As for what set off the attack, Murrysville Police Chief Thomas Seefeld said investigators were looking into reports of a threatening phone call between the suspect and another student the night before. Seefeld didn't specify whether the suspect received or made the call. The FBI joined the investigation and went to the boy's house, where authorities said they planned to confiscate and search his computer. At the brief hearing, District Attorney John Peck said that after he was seized, Hribal made comments suggesting he wanted to die.
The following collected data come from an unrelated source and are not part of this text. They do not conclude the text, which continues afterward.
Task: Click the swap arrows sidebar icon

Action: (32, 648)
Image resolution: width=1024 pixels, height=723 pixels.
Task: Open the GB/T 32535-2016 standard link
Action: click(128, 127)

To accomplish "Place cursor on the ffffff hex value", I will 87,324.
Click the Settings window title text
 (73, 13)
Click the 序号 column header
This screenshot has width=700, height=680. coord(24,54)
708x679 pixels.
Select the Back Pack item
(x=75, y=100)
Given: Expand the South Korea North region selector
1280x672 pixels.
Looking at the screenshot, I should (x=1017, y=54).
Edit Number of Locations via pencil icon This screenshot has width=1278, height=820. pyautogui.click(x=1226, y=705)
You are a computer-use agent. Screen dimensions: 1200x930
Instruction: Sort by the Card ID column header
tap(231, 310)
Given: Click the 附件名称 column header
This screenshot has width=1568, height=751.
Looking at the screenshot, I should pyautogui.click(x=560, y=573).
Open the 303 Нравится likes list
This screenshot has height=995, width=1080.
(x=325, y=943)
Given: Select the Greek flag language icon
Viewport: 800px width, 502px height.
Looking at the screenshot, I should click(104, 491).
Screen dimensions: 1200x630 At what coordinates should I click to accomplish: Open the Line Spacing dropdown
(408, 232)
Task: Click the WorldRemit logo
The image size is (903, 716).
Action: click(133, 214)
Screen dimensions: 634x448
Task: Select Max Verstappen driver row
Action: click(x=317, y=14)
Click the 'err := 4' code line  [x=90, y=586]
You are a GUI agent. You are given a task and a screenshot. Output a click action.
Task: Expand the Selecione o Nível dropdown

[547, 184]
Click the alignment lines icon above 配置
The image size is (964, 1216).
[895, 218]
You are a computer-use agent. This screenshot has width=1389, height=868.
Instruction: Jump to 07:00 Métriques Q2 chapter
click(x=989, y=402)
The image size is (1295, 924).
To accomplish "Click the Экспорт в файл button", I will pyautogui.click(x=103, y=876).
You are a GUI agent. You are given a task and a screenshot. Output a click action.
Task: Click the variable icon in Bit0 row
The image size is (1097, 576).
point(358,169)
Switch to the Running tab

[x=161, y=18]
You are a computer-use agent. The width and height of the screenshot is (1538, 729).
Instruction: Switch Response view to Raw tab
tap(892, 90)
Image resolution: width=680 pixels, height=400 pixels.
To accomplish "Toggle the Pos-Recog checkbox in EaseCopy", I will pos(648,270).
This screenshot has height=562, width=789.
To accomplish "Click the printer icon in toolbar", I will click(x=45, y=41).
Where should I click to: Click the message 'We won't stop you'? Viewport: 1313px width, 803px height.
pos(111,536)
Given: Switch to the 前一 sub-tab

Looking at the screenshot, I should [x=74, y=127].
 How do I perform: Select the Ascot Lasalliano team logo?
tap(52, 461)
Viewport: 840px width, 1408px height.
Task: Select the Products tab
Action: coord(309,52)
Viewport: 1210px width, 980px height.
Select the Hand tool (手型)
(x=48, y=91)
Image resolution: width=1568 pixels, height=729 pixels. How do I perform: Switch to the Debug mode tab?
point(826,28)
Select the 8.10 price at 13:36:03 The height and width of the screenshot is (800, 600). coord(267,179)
Attorney Patrick Thomassey said he believes police are just as puzzled as Hribal's family about why the teenager pulled two knives from a kitchen drawer yesterday, went to the school and "started stabbing students." He had no history of mental illness and his family didn't see any sign that he was capable of violence. In a case like this, it's pretty obvious to me that there must be something inside this young man that nobody knew about, Mr Thomassey said. The attack unfolded in the morning just minutes before the start of classes at 1,200-student Franklin Regional High School, in an upper-middle-class area 24 kilometres east of Pittsburgh.

It was over in about five minutes, during which the boy ran wildly down about 60 metres of hallway, slashing away with knives about 10 inches long, police said. Assistant Principal Sam King finally tackled the boy and disarmed him, and a police officer who is regularly assigned to the school handcuffed him.